Posted Sunday, 29-Mar-2015
Contributed by Bruce Linsey
One often-used game mechanic is the bluff, in which players try to convince other players that they have more power than they actually have, or are more willing to use their power than they in fact are. Bluffing games take on many forms.
The classic bluffing game is, of course, poker. It’s an integral part of
the game to get your opponents thinking that your hand is better than it really is, so they’ll drop out and let you win a pot you can’t win by sheer strength.
Bluffing exists in many Euro-style games as well.
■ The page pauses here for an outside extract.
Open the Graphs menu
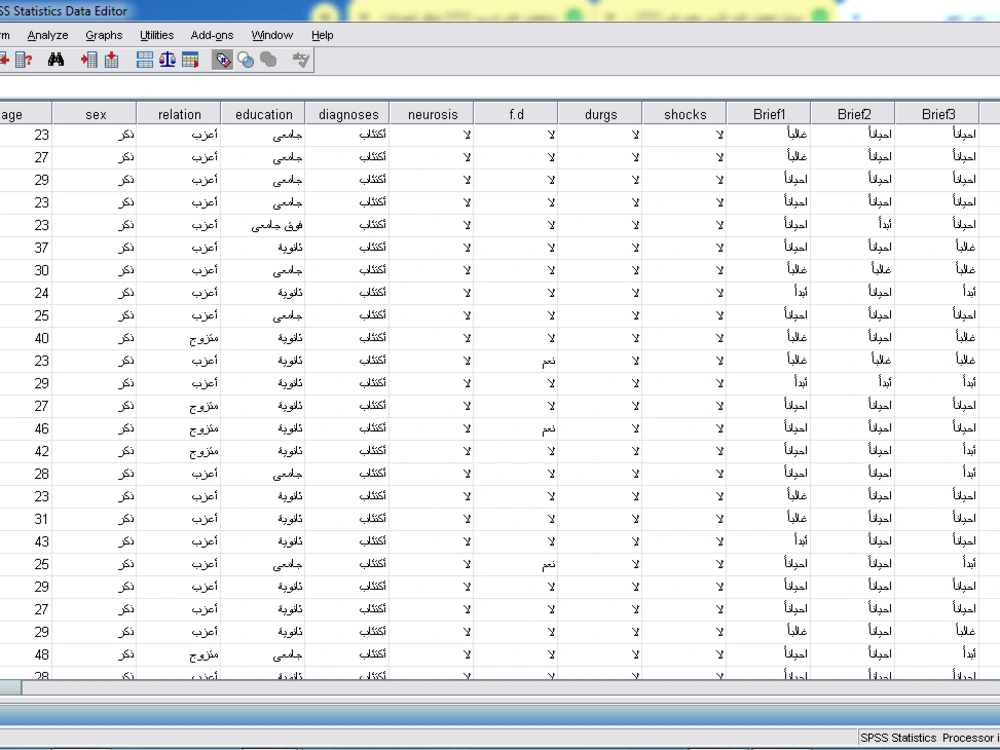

In Liar’s Dice (more
accurately called Bluff in an earlier version), players roll hidden dice and bid on how many dice of a given number, such as 3, are under all players’ cups. One side of each die is a star, which is wild, adding a twist to the probability calculations.
In the hard-to-find bluffing game Aladdin’s Dragons, players bid for the right to gain gems, perform certain actions or win artifacts (which are victory points) — but the bidding is blind. That is, you can’t see what your opponent has bid for each item until all the bids have been placed, and then they’re turned up. Is that bid marker the other player just put down a paltry “1” or a powerful “9”? You may have to just guess, but it can hurt to be outguessed!
The same blind bidding mechanism is present in Ys, a bluffing game where players vie for control of different city sections. The twist is that each turn, you place one bid marker face-up and another face-down! So you need to decide not only where to place them, but which will be your (potential) bluff.
A more recent bluffing game is Sheriff of Nottingham. This game has players hiding goods or possibly more valuable contraband inside little pouches, and trying to sneak the good stuff past an ever-watchful sheriff (a role which alternates among all the players). You can even offer bribes to get the sheriff NOT to open your pouch!
Whether or not you’re good at bluffing games, they often produce much laughter and merriment as well as difficult guesses and decisions.